For a moment Rusty wished she could stay there with her mother and Charlie, and the three of them could just go off somewhere together but, before she could say anything, her train pulled into the station.
She stood up, kissed her mother, and then bent down and kissed Charlie on the cheek.
‘Ugh!’ he said, rubbing his face hastily, but Rusty could see he liked it. When she looked at her mother, she was surprised to see that she had turned quite red and there were tears in her eyes.
‘I guess I better be going,’ she muttered.
Her mother nodded. ‘I’ll see you on Friday.’
Rusty pulled open one of the train doors, slammed it quickly, and leaned out of the window. The whistle blew and the train began to move away in a cloud of steam.
‘So long!’ she yelled.
Her mother laughed. ‘So long!’
Charlie thrust his teddy-bear forward and made one of the paws go up and down.
‘Monster,’ she muttered warmly.
It was easy smuggling the tools into Benwood House.

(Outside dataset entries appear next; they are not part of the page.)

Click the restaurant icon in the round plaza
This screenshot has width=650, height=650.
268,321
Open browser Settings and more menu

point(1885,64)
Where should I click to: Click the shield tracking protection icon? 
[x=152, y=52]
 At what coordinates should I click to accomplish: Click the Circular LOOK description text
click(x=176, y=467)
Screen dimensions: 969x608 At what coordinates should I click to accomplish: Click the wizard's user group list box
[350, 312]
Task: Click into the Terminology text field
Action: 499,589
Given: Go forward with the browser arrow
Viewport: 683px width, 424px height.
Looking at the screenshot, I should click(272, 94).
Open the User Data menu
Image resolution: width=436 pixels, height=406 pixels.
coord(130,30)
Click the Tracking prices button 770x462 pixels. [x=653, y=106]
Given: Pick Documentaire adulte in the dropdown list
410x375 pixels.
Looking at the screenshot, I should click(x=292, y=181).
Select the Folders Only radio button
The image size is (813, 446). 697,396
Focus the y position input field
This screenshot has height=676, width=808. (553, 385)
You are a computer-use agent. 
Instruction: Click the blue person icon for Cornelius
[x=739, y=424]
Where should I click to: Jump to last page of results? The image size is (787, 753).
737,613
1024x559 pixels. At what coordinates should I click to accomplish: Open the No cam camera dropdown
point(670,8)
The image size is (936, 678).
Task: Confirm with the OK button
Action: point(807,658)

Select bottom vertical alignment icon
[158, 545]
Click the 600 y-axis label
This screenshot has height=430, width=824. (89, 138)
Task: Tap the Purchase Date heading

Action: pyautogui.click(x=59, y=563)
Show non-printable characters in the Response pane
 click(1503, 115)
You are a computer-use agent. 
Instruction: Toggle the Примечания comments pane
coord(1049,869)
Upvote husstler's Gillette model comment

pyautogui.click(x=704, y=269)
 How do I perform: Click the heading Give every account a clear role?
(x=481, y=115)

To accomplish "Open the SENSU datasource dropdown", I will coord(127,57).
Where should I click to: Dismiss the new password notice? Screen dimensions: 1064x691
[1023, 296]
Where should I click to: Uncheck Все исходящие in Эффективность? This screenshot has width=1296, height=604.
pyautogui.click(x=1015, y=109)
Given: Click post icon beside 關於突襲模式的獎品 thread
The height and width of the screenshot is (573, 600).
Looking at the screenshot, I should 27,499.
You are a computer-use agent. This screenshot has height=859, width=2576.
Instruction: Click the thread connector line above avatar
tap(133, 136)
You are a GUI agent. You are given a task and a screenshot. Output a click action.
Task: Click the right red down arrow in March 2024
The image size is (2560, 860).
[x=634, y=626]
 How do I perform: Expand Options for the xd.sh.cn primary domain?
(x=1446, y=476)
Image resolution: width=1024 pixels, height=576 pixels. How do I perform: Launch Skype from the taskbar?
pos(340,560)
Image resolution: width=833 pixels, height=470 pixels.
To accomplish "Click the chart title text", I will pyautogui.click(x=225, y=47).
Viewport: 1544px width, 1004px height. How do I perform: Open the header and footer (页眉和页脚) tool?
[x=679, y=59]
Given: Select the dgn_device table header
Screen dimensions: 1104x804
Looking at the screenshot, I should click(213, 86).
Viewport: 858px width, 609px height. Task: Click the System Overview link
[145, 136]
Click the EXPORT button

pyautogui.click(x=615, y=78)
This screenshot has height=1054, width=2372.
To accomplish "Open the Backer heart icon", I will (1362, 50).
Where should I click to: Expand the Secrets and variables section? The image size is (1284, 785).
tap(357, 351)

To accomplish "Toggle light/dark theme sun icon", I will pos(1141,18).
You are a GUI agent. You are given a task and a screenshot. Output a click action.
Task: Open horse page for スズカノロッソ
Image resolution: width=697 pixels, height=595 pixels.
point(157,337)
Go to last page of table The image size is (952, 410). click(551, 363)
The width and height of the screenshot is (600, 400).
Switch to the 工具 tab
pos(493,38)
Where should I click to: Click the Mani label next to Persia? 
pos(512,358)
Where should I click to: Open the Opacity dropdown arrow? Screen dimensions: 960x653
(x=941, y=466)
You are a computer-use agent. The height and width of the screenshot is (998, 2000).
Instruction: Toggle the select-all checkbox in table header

Immediately Rusty entered the school grounds, she sneaked around to the back, ran across the lacrosse pitches, threw the bundle of tools over the wall, and sprinted back towards the Fourth Form cloakroom of Butt House.
Gradually, the other girls started drifting into the cloakroom, chatting and laughing, while Rusty sat on one of the benches, her heart beating.
Within minutes a bell started to ring. It was time for assembly.